May 10, 2011

PSEA seeks improvements to legislation allowing economic furloughs for teachers

Legislation that would permit furloughs of teachers for economic reasons could be improved with language establishing a “trigger” mechanism to minimize adverse effects on students.

That was the message delivered in testimony at the state Capitol by PSEA Treasurer Jerry Oleksiak.
Oleksiak, a special education teacher in the Upper Merion School District, testified at a March 2 hearing before the state House Education Committee. Oleksiak pointed out that under current state law, teachers can be furloughed when enrollment declines, when part of the curriculum is phased out, when a school district merges with another district, or when school buildings are consolidated.
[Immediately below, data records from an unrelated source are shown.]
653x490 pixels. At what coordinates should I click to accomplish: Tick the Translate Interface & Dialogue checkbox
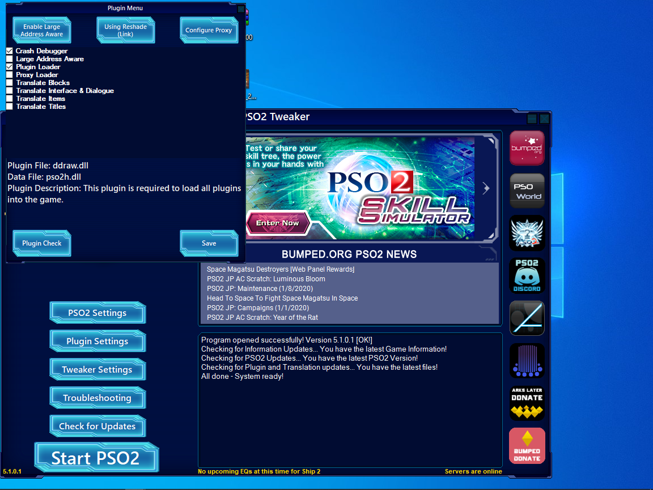pyautogui.click(x=10, y=91)
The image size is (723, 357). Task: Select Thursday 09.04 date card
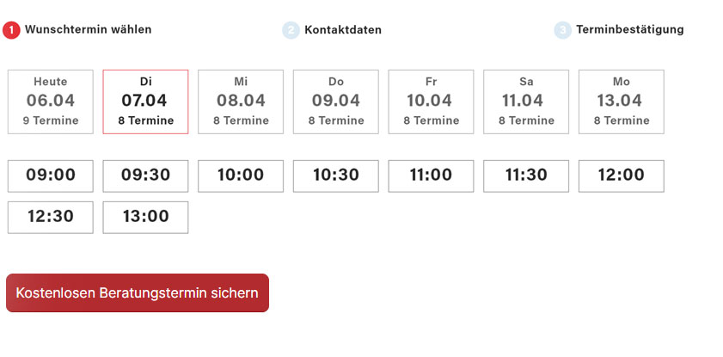coord(336,102)
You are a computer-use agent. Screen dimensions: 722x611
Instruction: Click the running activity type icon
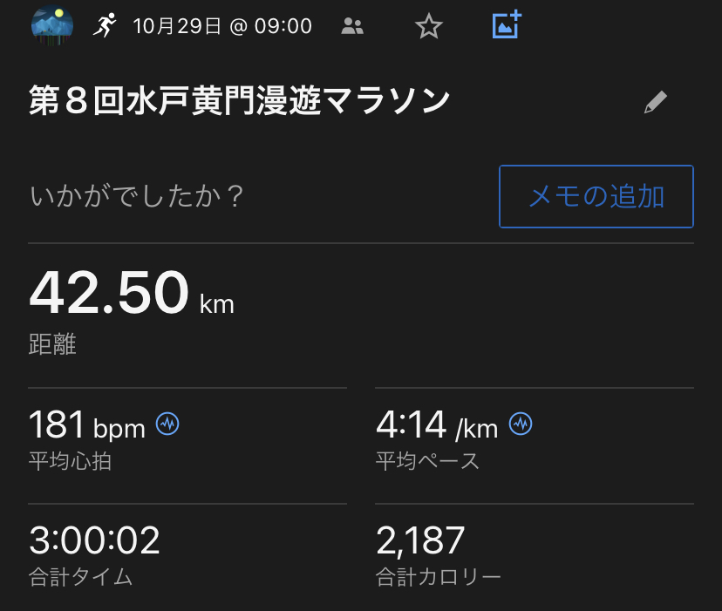click(105, 26)
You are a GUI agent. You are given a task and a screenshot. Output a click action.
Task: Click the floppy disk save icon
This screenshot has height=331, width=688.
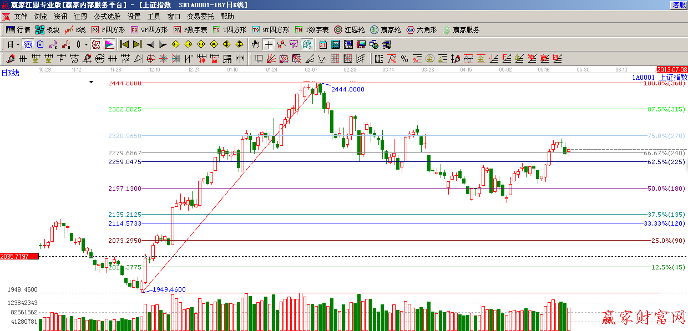tap(361, 44)
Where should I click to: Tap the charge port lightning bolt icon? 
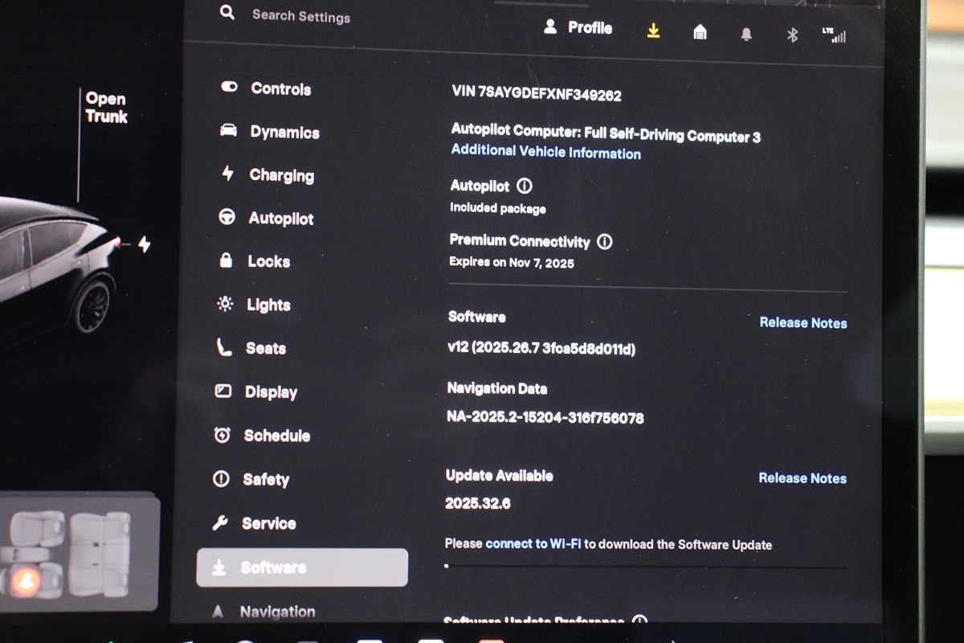[145, 244]
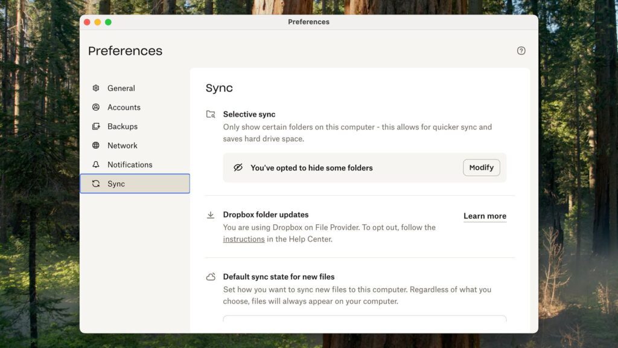Click the crossed-out eye hidden folders icon
This screenshot has width=618, height=348.
(x=238, y=168)
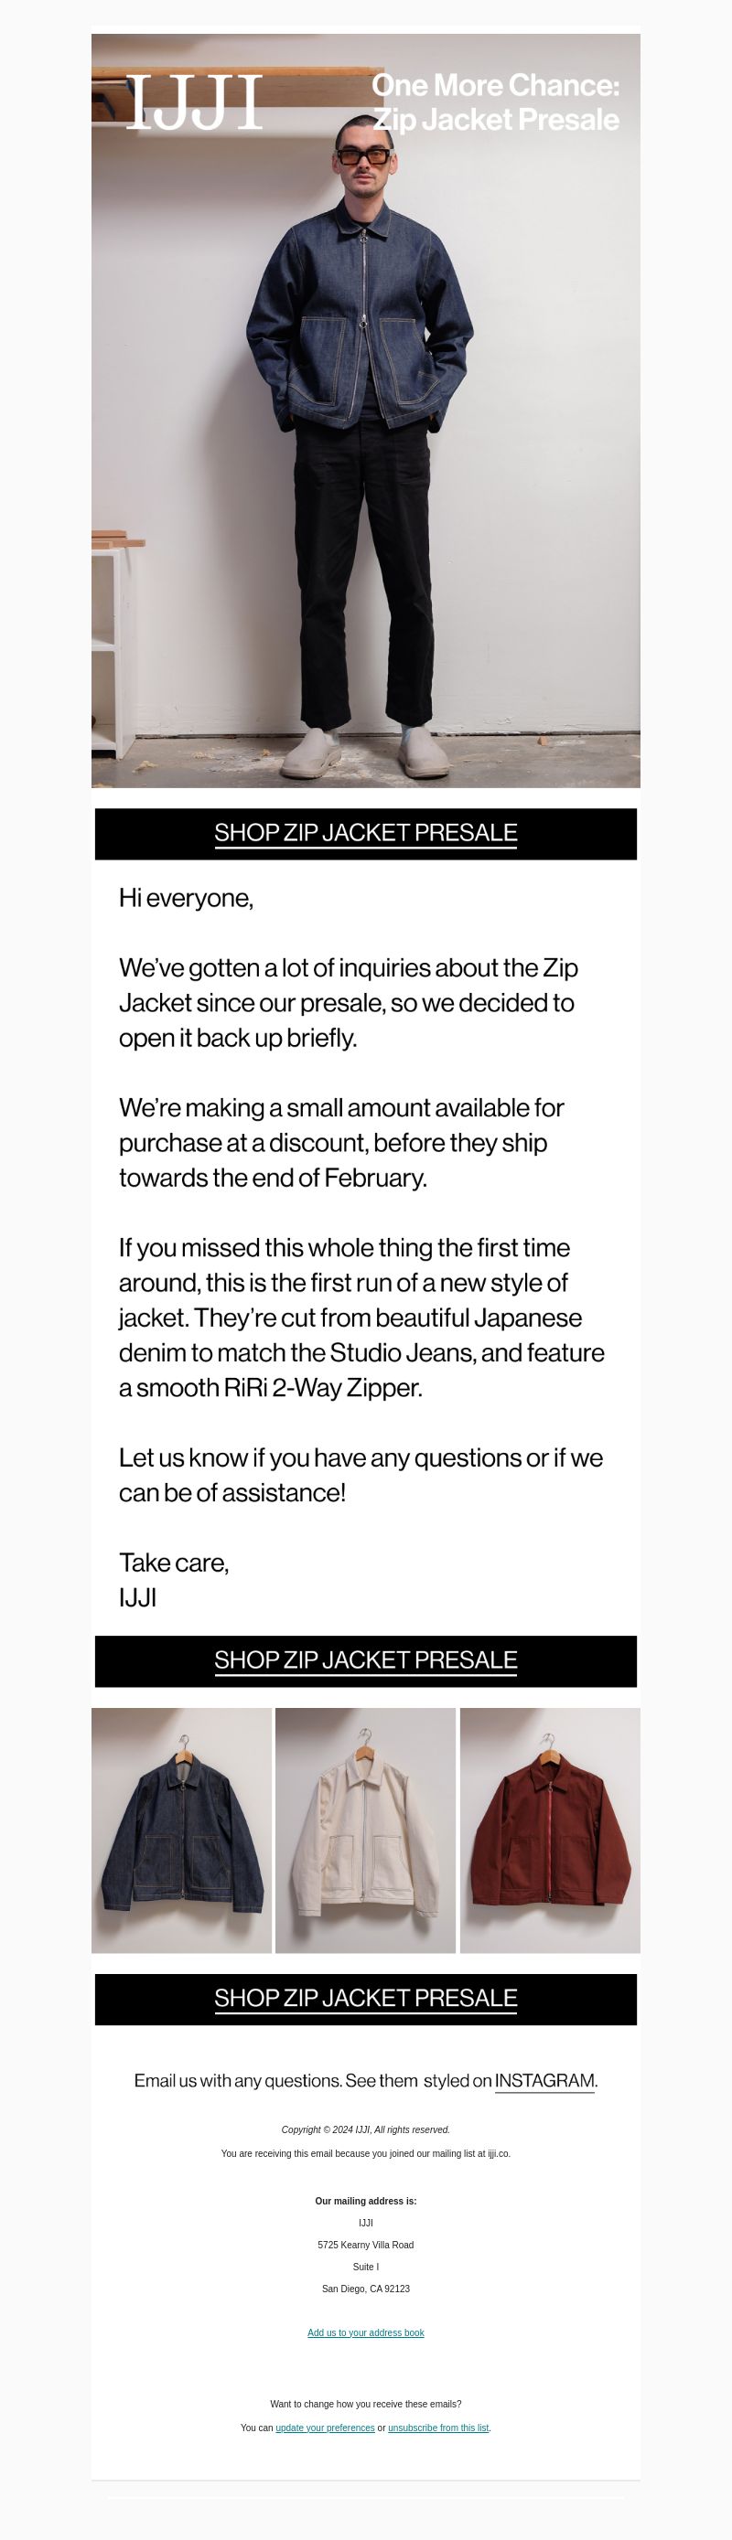Follow the INSTAGRAM link
The image size is (732, 2540).
(x=545, y=2081)
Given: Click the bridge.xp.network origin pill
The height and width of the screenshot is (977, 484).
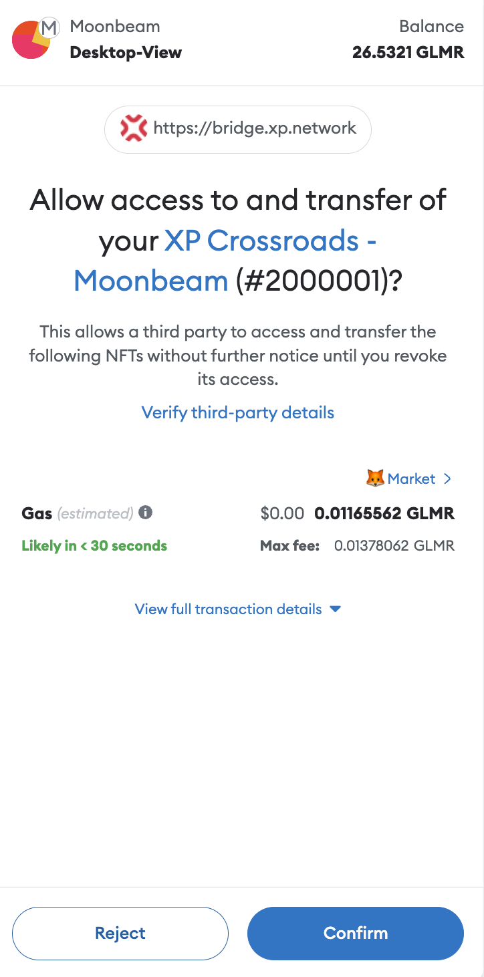Looking at the screenshot, I should 238,129.
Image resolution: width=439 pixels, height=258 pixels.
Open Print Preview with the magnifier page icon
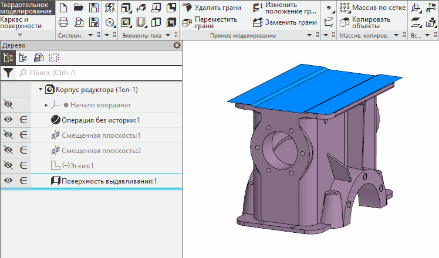(x=79, y=23)
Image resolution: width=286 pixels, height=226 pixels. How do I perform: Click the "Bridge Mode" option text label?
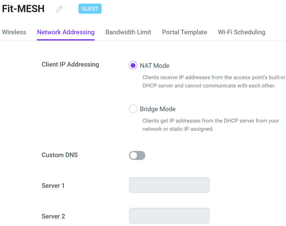[x=158, y=109]
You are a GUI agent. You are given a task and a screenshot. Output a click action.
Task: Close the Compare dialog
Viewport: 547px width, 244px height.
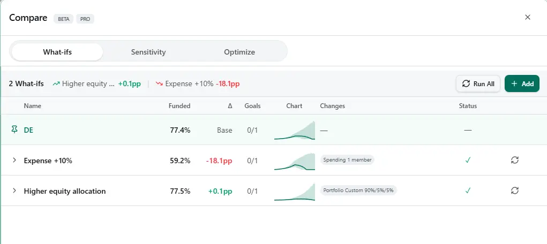coord(528,17)
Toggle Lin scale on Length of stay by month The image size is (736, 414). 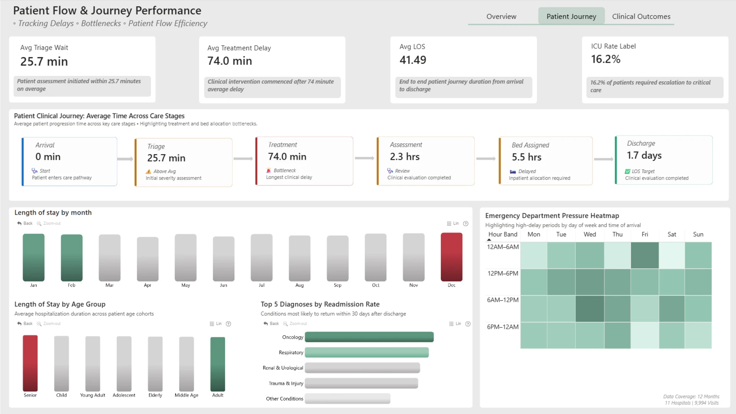(x=453, y=223)
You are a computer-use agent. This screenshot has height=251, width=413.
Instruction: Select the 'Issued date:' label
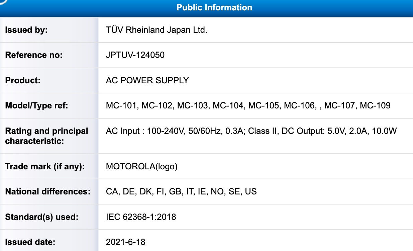(30, 242)
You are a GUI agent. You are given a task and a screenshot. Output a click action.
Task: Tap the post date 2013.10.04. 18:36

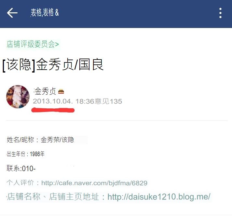point(63,101)
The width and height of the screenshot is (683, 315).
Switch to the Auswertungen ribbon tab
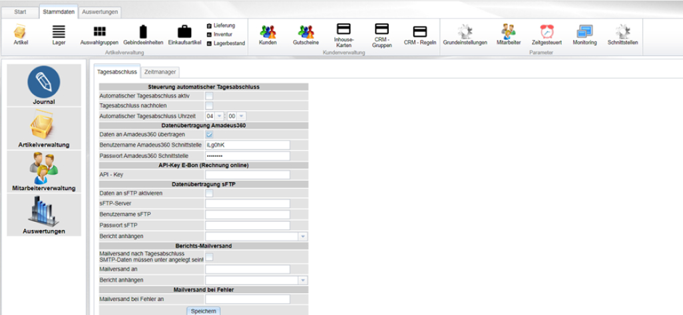pos(100,12)
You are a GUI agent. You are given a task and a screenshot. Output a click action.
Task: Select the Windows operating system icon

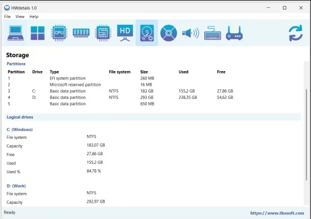pyautogui.click(x=37, y=33)
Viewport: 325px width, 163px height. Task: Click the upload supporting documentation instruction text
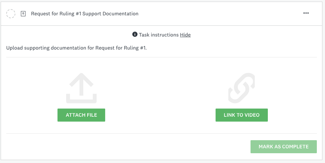[76, 48]
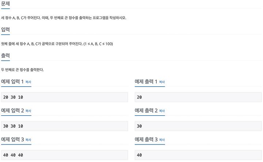Copy example output 1 via 복사 link

[x=162, y=82]
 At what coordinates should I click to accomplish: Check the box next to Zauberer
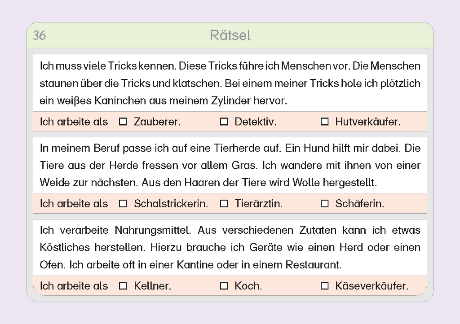(123, 122)
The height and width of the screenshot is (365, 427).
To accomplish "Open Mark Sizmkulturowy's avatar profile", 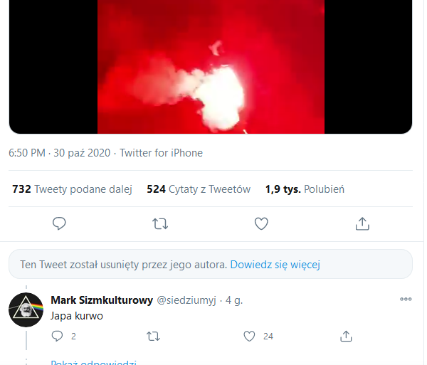I will point(27,310).
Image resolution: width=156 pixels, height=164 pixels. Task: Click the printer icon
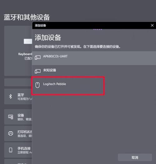click(x=11, y=134)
But schools are not businesses, Oleksiak pointed out. “Schools cannot shut their doors when revenue is insufficient, nor can they turn away any student, regardless of the individual challenges they may present or the unique needs they may have,” he said. “In fact, schools must accommodate these students and rise to the challenge of helping them succeed regardless of circumstances. We are required by constitution and law to educate all children, our communities expect it, and our students deserve it.”

Oleksiak said that PSEA recognizes the current fiscal problems caused by the recession confronting school districts, and pledged the association’s willingness to work together with lawmakers and school boards to confront them.

“Teachers and school support professionals understand that difficult decisions must be made in this tough economic time,” Oleksiak said. “We also understand that access to a high-quality public education is a basic right that should not be suspended when times are tough. It is also worth noting that our children did not cause the worst recession since the Great Depression, and they should not have to suffer because of misdeeds on Wall Street.”

Oleksiak asked the lawmakers to consider language to establish clear conditions to “trigger” economic furloughs of teachers, rather than to allow school boards to determine when economic conditions justify furloughs based on arbitrary and subjective criteria.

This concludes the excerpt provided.